Initial laboratory workup should include serial measurements of blood glucose levels, correlated with the time of the last feeding. Because the entire pathway of gluconeogenesis is intact in patients with glycogen-storage disease (GSD) type III (GSD III), they can usually maintain their blood glucose concentrations at acceptable values for several hours after a meal. Even a moderately prolonged fasting study is inadvisable because blood glucose values may fall precipitously and without warning.

A complete panel of liver function studies, including prothrombin levels, is essential. Transaminases levels, which are routinely higher in infants and children, usually fall during pubescence and often return to reference range values. Alterations in prothrombin levels occur only in patients with significant fibrosis and/or cirrhosis.

Obtain a lipid profile. Modest elevations in very low-density lipoprotein cholesterol and triglyceride levels sometimes occur. [22]

Evaluate blood and urine for ketones, especially after a brief fast. Fasting ketosis is prominent. [27]

Obtain blood lactate levels after a brief fast. These levels are occasionally elevated, although rarely to more than a moderate extent.

Blood uric acid levels should also be obtained after a brief fast. These levels, too, are occasionally elevated, although rarely to more than a moderate extent.

Always obtain serum creatine kinase levels, even in infants and children, but remember that patients with GSD IIIb have no muscle involvement so their creatine kinase levels are within reference ranges. Because significant muscle involvement does not usually begin until the second or third decade of life, even in patients with GSD IIIa, reference range creatine kinase levels do not exclude debrancher activity deficiency in muscles. However, most patients with GSD IIIa have significantly elevated creatine kinase levels. No correlation is noted between the levels of serum creatine kinase and the extent of the myopathy.

Differentiation of GSD III from other types of GSD, particularly GSD I, can be difficult without direct enzyme activity or genetic analysis owing to similar metabolic disturbances. However, GSD III is typically characterized by significantly higher levels of serum transaminases and lower triglyceride, uric acid, and lactic acid levels. [28, 21]

To confirm GSD III, laboratory test results must demonstrate abnormal glycogen (ie, short outer branches) and a debrancher enzyme activity deficiency in liver and muscle tissues. Normal debrancher activity in muscle precludes a diagnosis of GSD IIIa or IIId.

An alternative method measures debrancher activity—and even the absolute quantity of enzyme protein—in skin fibroblasts or lymphocytes. This method, however, has not been as reliable as measuring debrancher activity in liver and muscle tissues.

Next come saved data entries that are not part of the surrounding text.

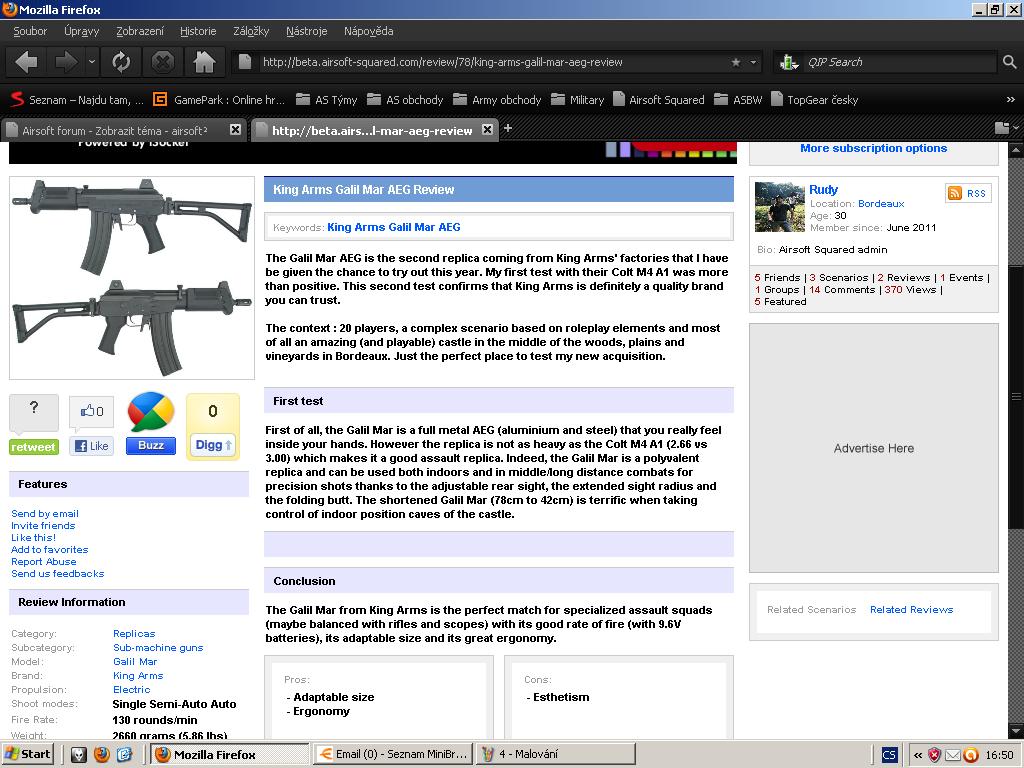Image resolution: width=1024 pixels, height=768 pixels.
Task: Click the browser Back arrow button
Action: [x=27, y=62]
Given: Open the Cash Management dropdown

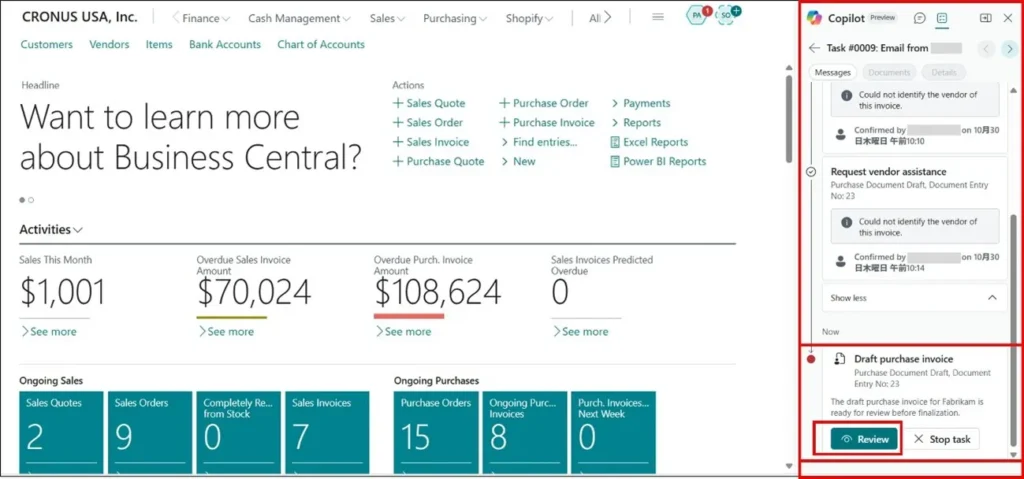Looking at the screenshot, I should (x=299, y=18).
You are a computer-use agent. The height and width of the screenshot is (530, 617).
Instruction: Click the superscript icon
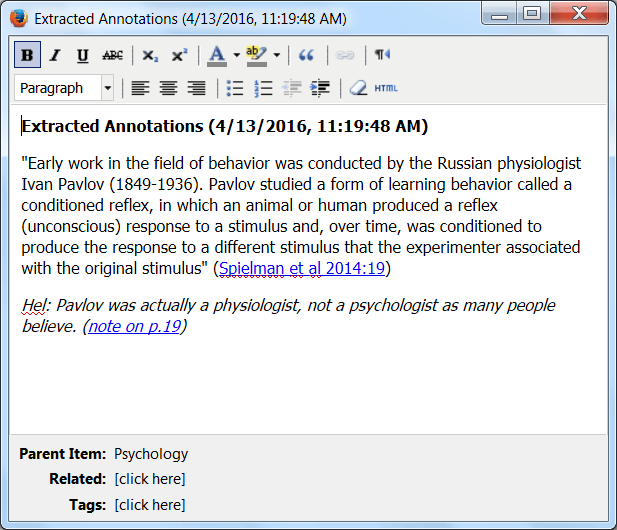[x=179, y=55]
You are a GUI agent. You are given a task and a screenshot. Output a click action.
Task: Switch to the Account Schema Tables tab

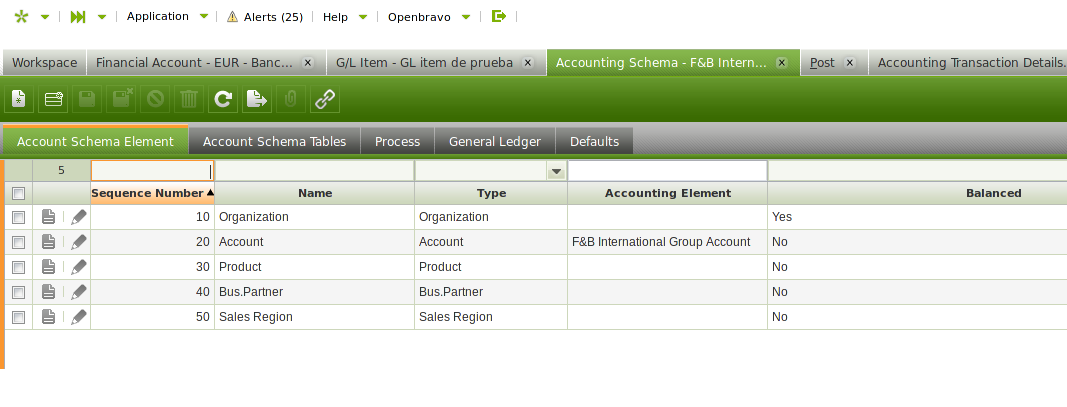(274, 141)
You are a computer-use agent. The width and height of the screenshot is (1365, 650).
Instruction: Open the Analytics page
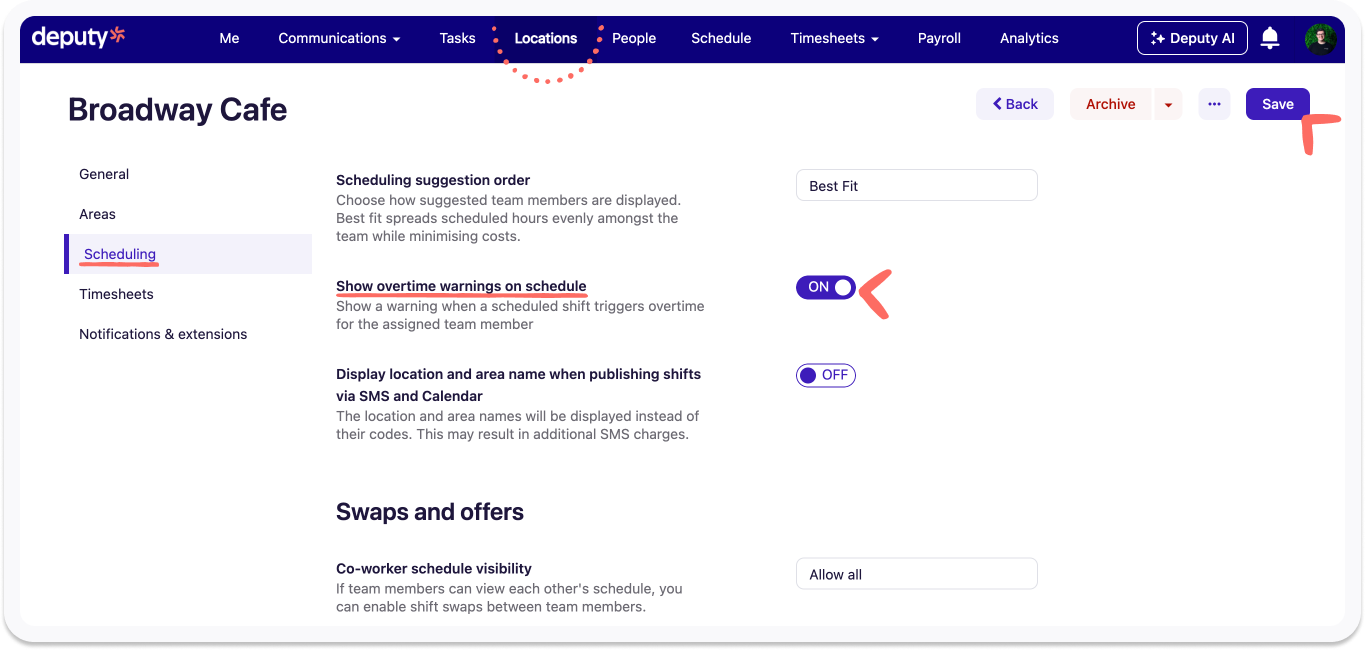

Molecular analysis of the AGL gene using DNA isolated from peripheral blood is now clinically available in numerous laboratories and is diagnostic when mutations are detected. Direct genotype-phenotype correlations are still typically lacking for GSD IIIa, which shows significant genetic heterogeneity, while two common mutations account for a significant percentage of GSD IIIb cases. [29, 30, 31] Although the frequency of pathologic AGL gene deletions and duplications in GSD III is unknown, it is recommended that deletion and duplication analysis be performed when sequencing is unrevealing.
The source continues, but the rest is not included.